## To do
Reproduce the records below in full and without edits, omitting images.
═══ Data records ═══
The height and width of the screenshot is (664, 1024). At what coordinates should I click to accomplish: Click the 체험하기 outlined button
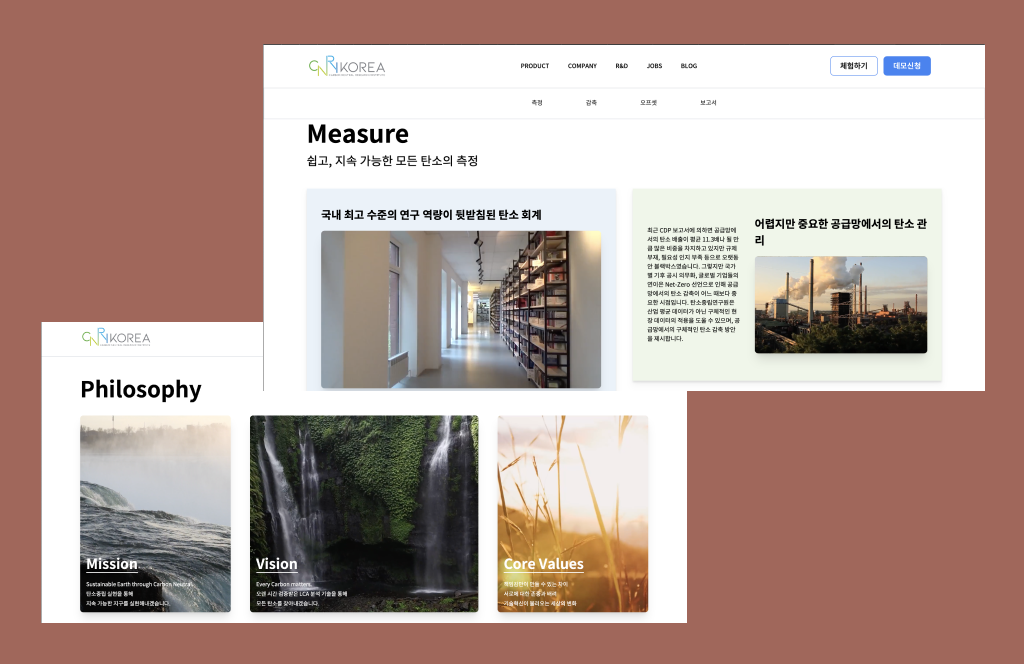(853, 66)
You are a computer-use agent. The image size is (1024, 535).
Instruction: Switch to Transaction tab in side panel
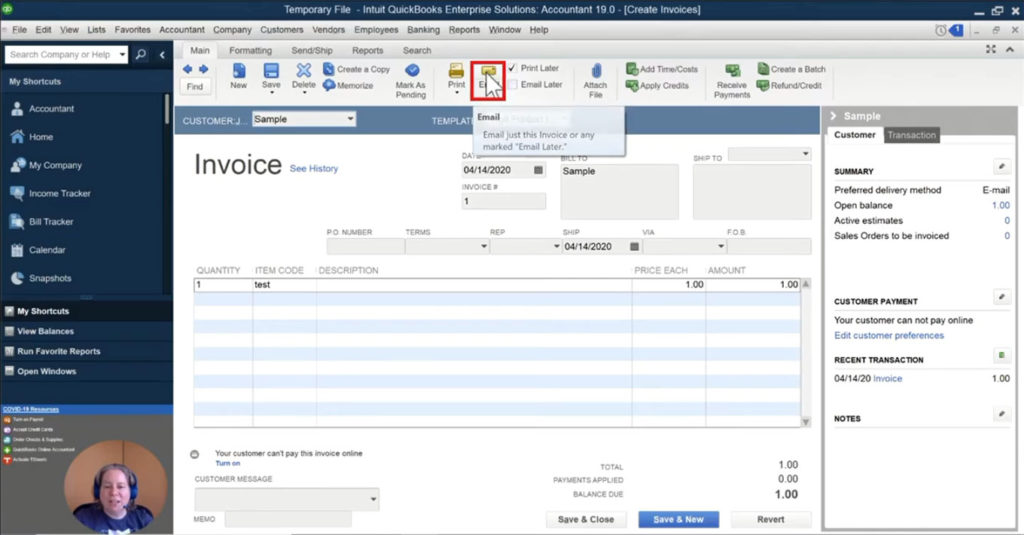(911, 135)
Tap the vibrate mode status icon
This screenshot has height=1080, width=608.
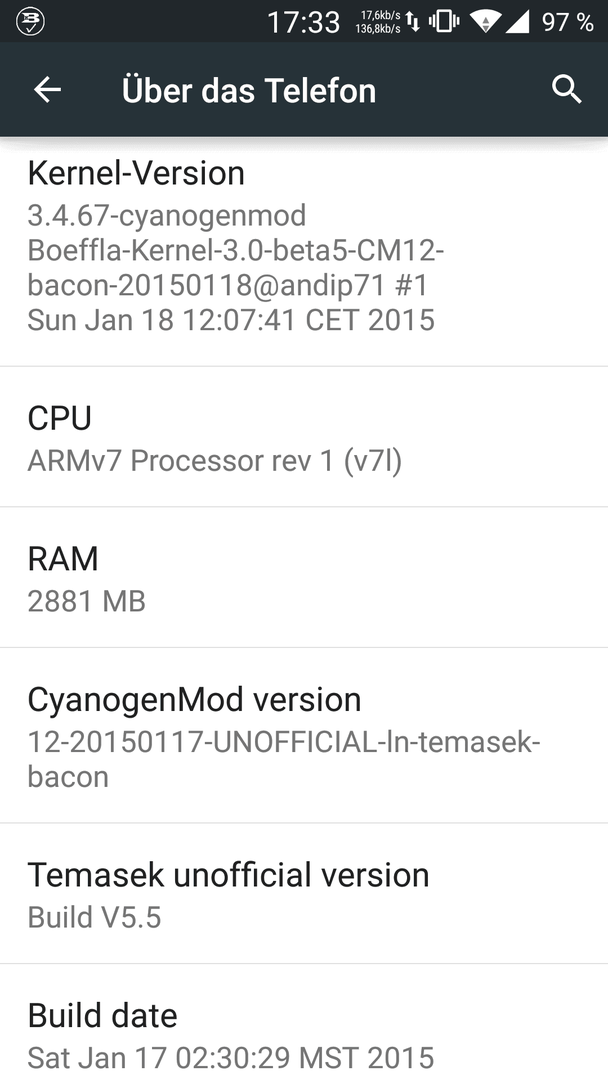pos(444,22)
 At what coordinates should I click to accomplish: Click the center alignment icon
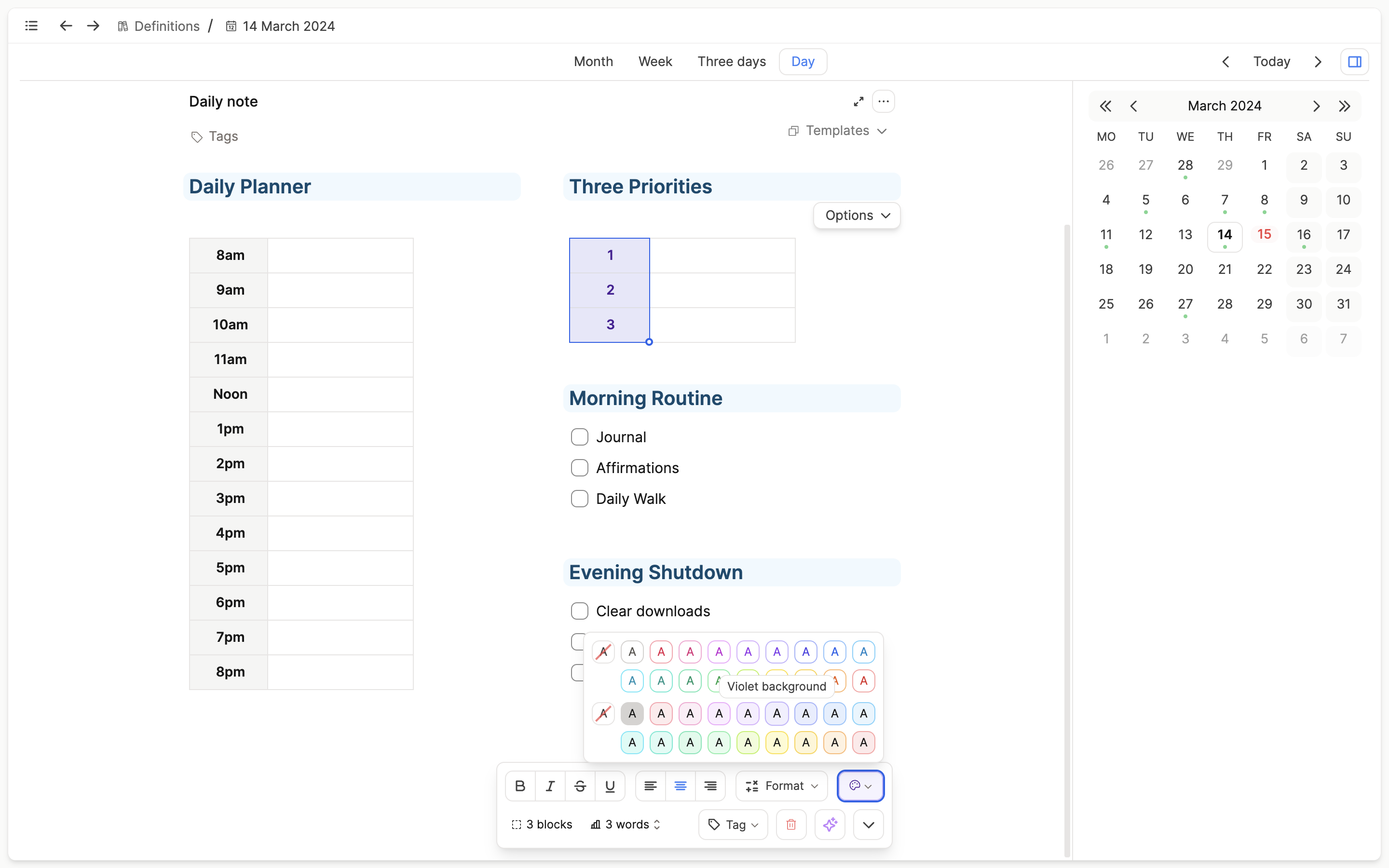tap(680, 786)
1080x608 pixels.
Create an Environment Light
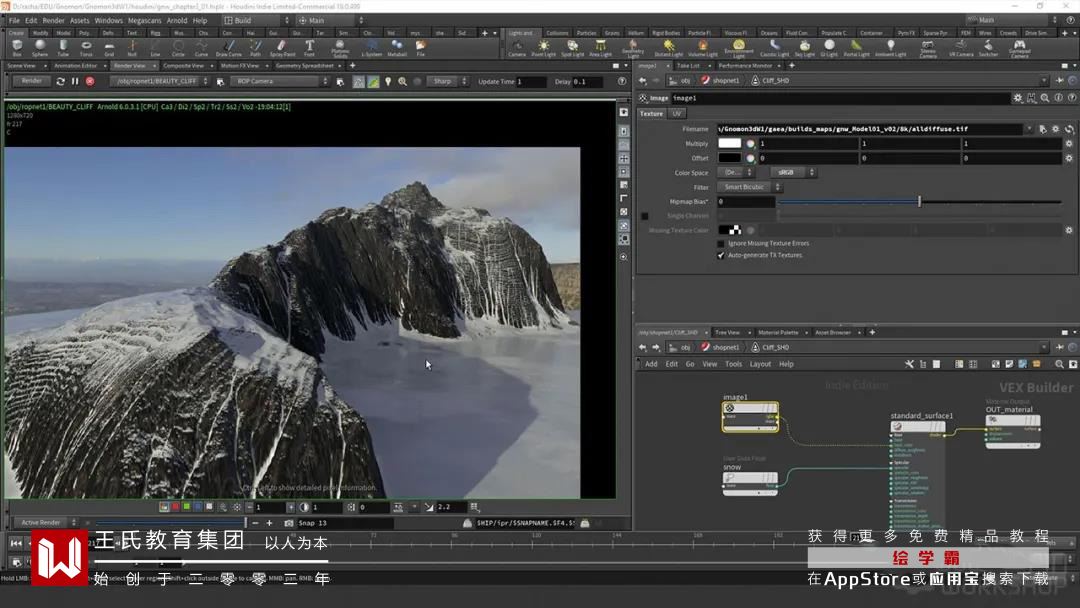coord(738,47)
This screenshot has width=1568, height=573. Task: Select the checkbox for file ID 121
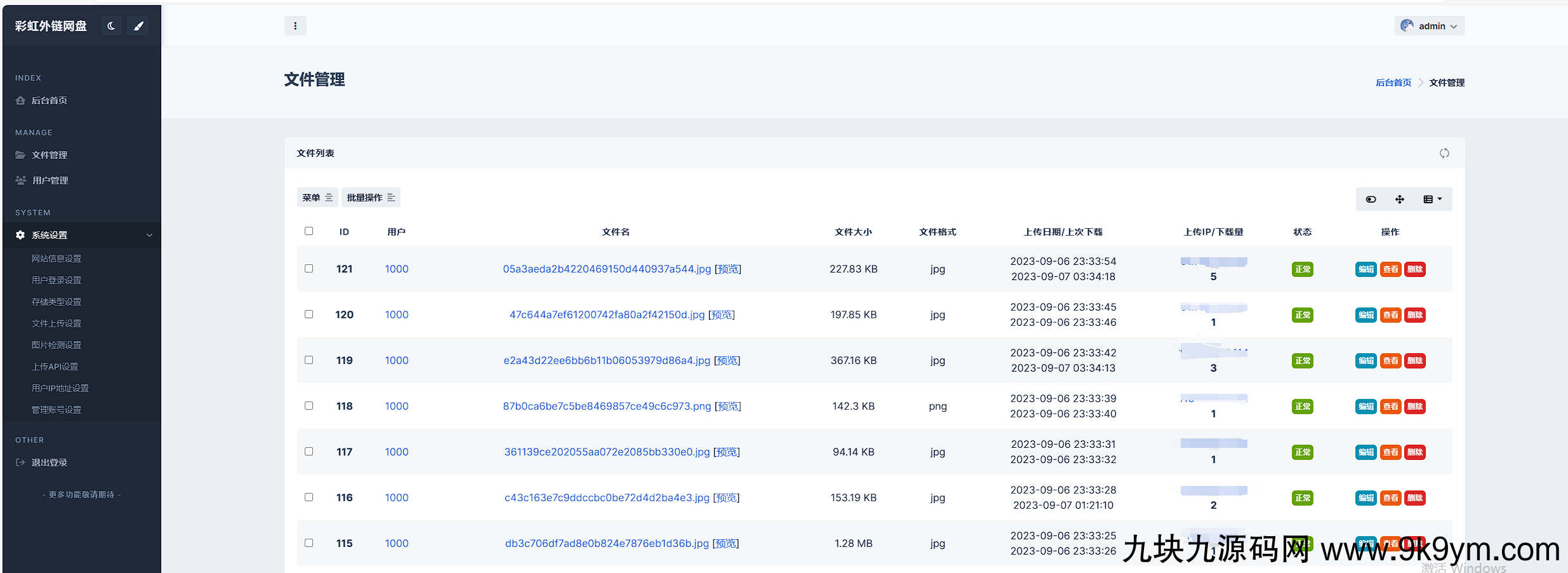(309, 269)
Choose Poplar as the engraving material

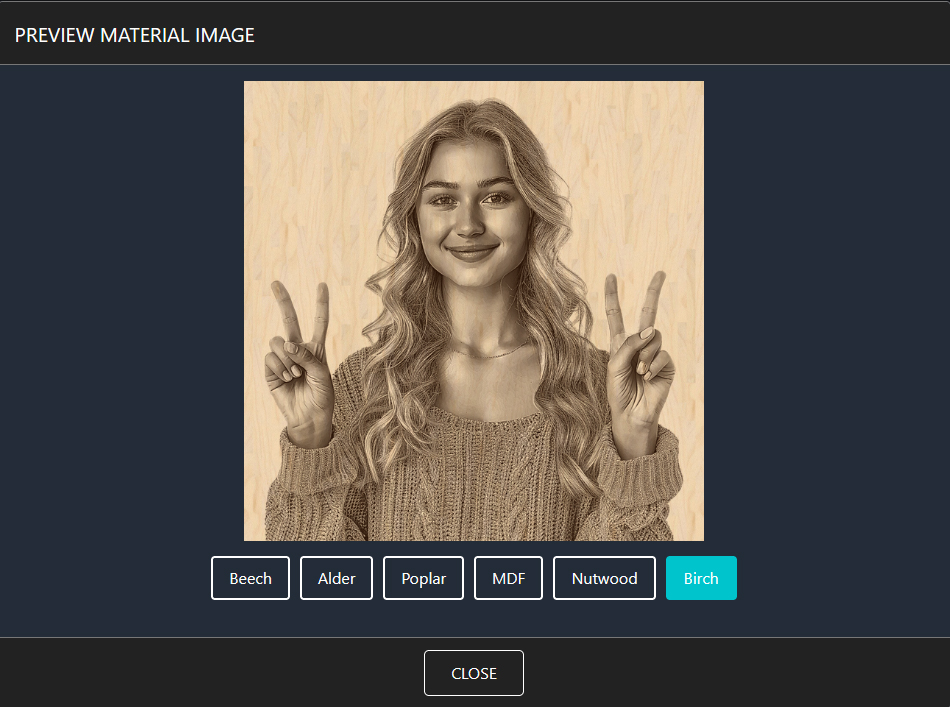423,578
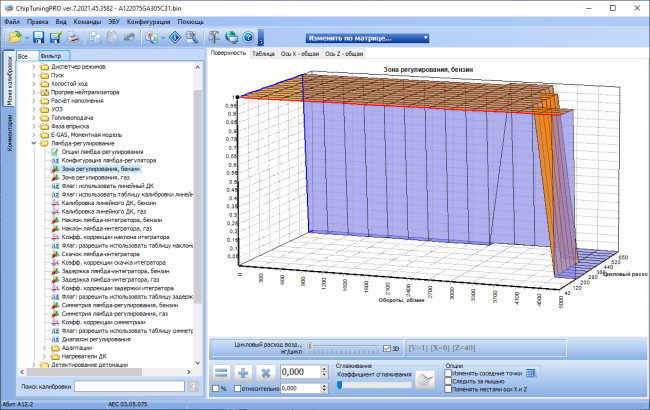Select 'Скачок лямбда-интегратора' calibration
The width and height of the screenshot is (650, 410).
(x=100, y=254)
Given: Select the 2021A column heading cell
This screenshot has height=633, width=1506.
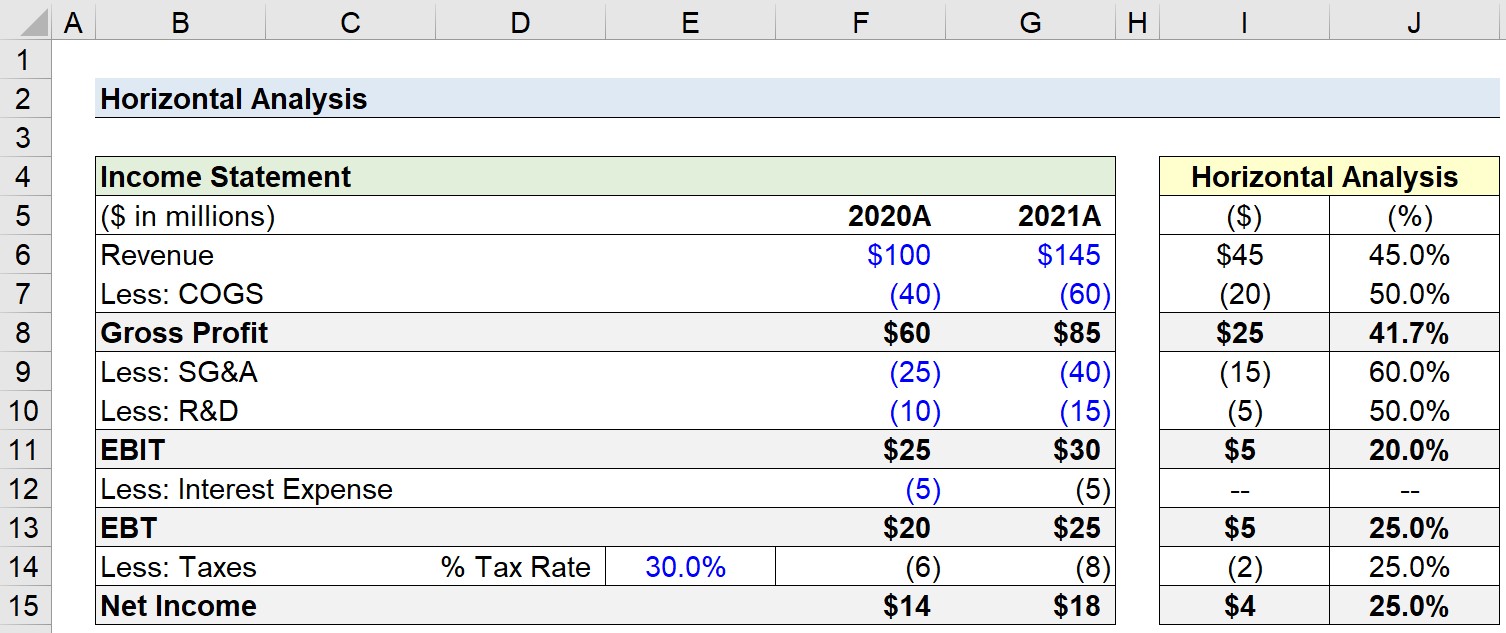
═══
## Answer to this exercise
The height and width of the screenshot is (664, 1024). At what coordinates should I click to accomplish: Click the 체험하기 outlined button
(853, 66)
You are a computer-use agent. The image size is (1024, 535).
Instruction: Switch to Transaction tab in side panel
(911, 135)
Tap the vibrate mode status icon
This screenshot has height=1080, width=608.
pos(444,22)
 At what coordinates should I click to accomplish: Click the center alignment icon
tap(680, 786)
1080x608 pixels.
Create an Environment Light
coord(738,47)
This screenshot has width=1568, height=573. Task: Select the checkbox for file ID 121
(309, 269)
Choose Poplar as the engraving material

423,578
Select 'Скачок лямбда-интегратора' calibration
The width and height of the screenshot is (650, 410).
(x=100, y=254)
Given: Select the 2021A column heading cell
This screenshot has height=633, width=1506.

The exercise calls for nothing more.